I've always felt that Rust needs a crate for "simple" random number generation. It's definitely hard to draw the line for exactly what to include in such a crate though.

To answer the question in #989 (comment), I think the goal of such a crate would primarily be "easy to learn" rather than "few characters to type". To accomplish this I would heavily bias towards having few functions in the API.

My proposal would be to include just

  • Generate u32 in range [0, N)
  • Generate f64 in range [0, 1)
  • Generate integer type (maybe including bool, but not including char)
  • Shuffle array
  • Create explicitly seeded generator
  • Create randomly seeded generator (default behavior)

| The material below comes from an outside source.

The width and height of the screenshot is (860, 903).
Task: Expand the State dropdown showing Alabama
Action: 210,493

And that these functions would use a cryptographically-secure algorithm and optimized for precision to the extent rand is right now (i.e. use exclusion zones for integer generation, but just 53 bits of precision for floats)

Most other commonly needed things can be easily and intuitively built on top of those functions.

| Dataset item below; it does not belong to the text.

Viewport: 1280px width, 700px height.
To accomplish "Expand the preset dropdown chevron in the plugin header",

Possibly more functions than the above should have convenience APIs. But it's always easy to add more over time.

However I don't think the rand crate will ever be the crate that matches this goal. Mainly because I believe the "easy to learn" goal implies "small API" which rand decidedly is not. And adding more helpers only moves it in the other direction. But possibly a separate crate built on rand_core could be such a crate.

Honestly I think fastrand gets the API close enough. But I think it has some unfortunate quirks like not using cryptographically secure generation, and the fact that you can seed the TLS generator feels pretty scary to me.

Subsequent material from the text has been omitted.